> _WORK ITEM_: Every line of the material is to be returned verbatim. Pictures stay out.

::::::::::

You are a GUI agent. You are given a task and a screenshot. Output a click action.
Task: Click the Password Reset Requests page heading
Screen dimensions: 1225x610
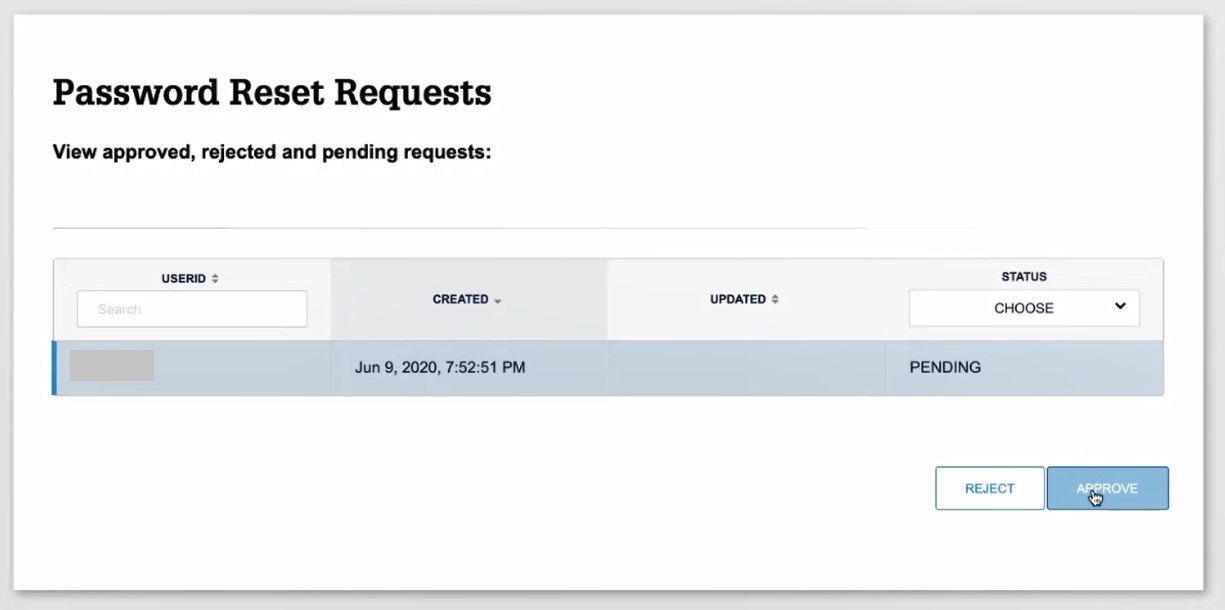tap(272, 91)
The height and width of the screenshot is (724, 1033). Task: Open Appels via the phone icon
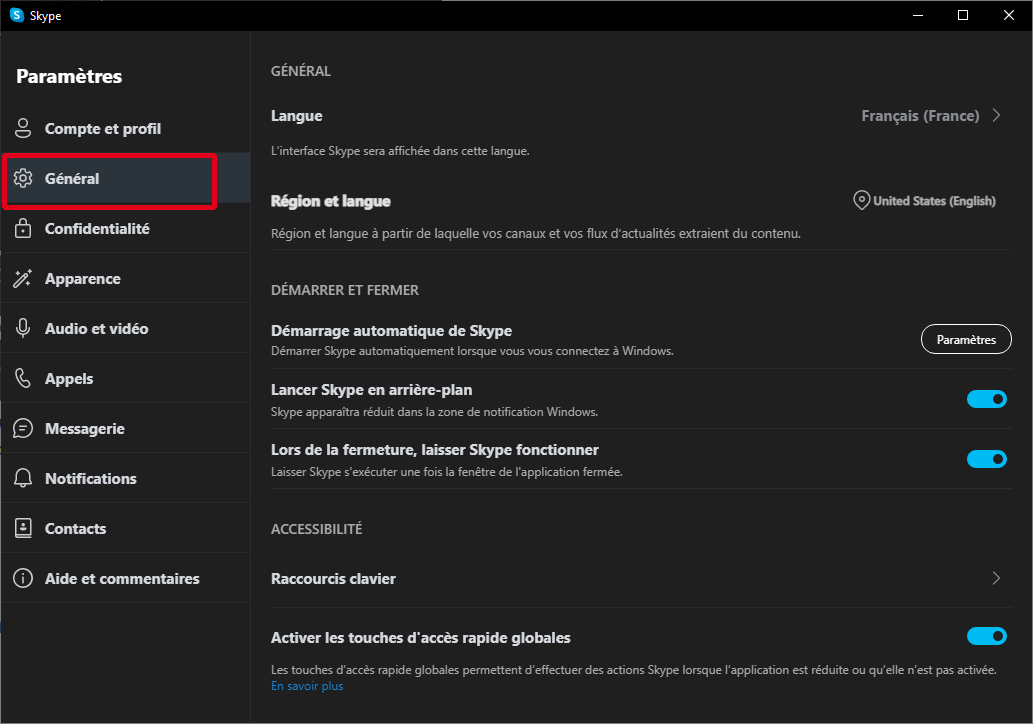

::::::::::

> _TASK ANSWER_:
You are a GUI agent. You are given a task and a screenshot. Output a click action.
Task: Click the Password Reset Requests page heading
Screen dimensions: 1225x610
tap(272, 91)
The height and width of the screenshot is (724, 1033). Task: Open Appels via the phone icon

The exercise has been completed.